Originally published in the Idaho State Journal.
President Donald Trump recently blamed environmental protections for the loss of homes and lives in wildfires in California, and followed up that groundless suggestion by strongly implying that increased logging could protect rural towns from these conflagrations.
Not to be outdone, his interior secretary, Ryan Zinke, complained that “environmental terrorist groups” were, in part, responsible, through legal efforts that had blocked logging of live and dead trees.
This false narrative is part of the Trump administration’s effort to promote the inclusion of extreme logging measures in the farm bill that House and Senate leaders are now negotiating. (The current farm bill expires at the end of the month.)
These provisions, included in the House version of the bill, could exempt an unlimited number of commercial logging projects up to 6,000 acres each in our national forests from environmental analysis and meaningful public comment.
This would include logging of old-growth forests and clear-cutting of ecologically important post-fire habitat, upon which many imperiled wildlife species depend.
Proposed changes would also essentially nullify the application of the Endangered Species Act to federal forests by eliminating the requirement to consult with the United States Fish and Wildlife Service over impacts to endangered species.
The House provisions represent the gravest threat to federal forests in decades. If they become law, our national forests would become unrecognizable.
What’s more, such destructive logging would do nothing to protect homes from wildfires — and might even lead to greater damage by fires.
The danger from wildfires is real, but cutting down more trees is not the solution. By far the most effective way to prevent damage is to focus on basic fire-safety measures for at-risk houses.
These include installing fire-resistant roofing, ember-proof exterior vents and guards to prevent wind-borne embers from igniting dry leaves and pine needles in rain gutters and creating “defensible space” by reducing combustible grasses, shrubs and small trees within 100 feet of homes. Research shows these steps can have a major impact on whether houses survive wildfires.
Unfortunately, most counties in the United States don’t incorporate these protections in their building codes or help homeowners maintain defensible space. This must change, but it will not happen if politicians instead pursue misinformed measures like the ones that could end up in the farm bill.

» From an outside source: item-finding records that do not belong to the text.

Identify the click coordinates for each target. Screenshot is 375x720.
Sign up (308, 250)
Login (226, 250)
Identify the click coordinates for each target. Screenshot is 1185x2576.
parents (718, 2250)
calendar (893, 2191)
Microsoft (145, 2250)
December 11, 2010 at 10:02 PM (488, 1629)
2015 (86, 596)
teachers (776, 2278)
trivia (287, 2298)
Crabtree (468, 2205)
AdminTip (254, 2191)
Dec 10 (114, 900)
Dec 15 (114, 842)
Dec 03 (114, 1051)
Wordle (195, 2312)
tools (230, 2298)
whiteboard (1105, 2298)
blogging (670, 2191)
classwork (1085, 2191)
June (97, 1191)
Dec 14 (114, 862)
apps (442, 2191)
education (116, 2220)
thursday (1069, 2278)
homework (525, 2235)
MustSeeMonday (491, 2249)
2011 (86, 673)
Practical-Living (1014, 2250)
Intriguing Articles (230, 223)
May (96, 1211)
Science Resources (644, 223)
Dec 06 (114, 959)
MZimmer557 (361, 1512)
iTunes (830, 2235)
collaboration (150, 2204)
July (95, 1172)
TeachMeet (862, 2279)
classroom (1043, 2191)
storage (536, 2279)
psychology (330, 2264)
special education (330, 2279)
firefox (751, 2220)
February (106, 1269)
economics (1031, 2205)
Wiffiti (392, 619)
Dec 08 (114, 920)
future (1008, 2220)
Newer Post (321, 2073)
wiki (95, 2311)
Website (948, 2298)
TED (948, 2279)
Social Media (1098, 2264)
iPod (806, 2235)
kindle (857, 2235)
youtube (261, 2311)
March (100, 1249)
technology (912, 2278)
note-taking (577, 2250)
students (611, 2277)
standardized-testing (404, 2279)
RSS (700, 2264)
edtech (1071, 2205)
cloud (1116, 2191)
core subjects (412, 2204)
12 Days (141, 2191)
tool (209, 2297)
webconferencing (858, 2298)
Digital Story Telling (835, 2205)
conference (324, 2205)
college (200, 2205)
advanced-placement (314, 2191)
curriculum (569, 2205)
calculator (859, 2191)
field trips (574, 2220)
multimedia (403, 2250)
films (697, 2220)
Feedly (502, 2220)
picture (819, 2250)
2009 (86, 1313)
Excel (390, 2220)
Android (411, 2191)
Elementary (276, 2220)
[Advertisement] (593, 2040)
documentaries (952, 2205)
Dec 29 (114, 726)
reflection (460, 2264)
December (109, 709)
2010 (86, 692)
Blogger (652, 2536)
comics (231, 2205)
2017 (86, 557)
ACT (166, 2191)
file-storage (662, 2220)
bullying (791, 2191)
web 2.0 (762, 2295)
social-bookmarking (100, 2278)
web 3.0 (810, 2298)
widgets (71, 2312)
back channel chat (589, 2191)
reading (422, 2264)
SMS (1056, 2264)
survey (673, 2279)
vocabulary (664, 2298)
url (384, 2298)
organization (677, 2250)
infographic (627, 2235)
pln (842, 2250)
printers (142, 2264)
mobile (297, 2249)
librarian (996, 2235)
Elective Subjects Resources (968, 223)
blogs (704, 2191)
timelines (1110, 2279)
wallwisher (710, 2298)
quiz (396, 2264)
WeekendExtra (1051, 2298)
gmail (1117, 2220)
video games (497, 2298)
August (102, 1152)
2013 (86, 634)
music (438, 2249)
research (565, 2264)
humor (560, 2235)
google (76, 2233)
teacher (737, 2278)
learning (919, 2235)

Most of the homes that were destroyed by wildfires over the past year, as in the Tubbs fire and Thomas fire last fall in California, were not primarily in forested areas, but in grasslands, shrub lands and oak savannas. Furthermore, recent research by one of us, Dr. Hanson, and colleagues shows that reducing environmental protections and increasing logging does nothing to curb fires.
On the contrary, increased logging can make fires burn more intensely. Logging, including many projects deceptively promoted as forest “thinning,” removes fire-resistant trees, reduces the cooling shade of the forest canopy and leaves behind highly combustible twigs and branches.
While forest density and the concentration of dead trees generally appear to have a minimal impact on the intensity of wildfires, data show that climate-change-driven drought and abnormal weather is increasingly influencing fire behavior and the length of the fire season. The provisions that pro-logging politicians seek to include in the farm bill run directly counter to what we should be doing to slow global warming.
Dr. Chad Hanson is an ecologist whose research focuses on forest and fire ecology. Michael Brune is the executive director of the Sierra Club.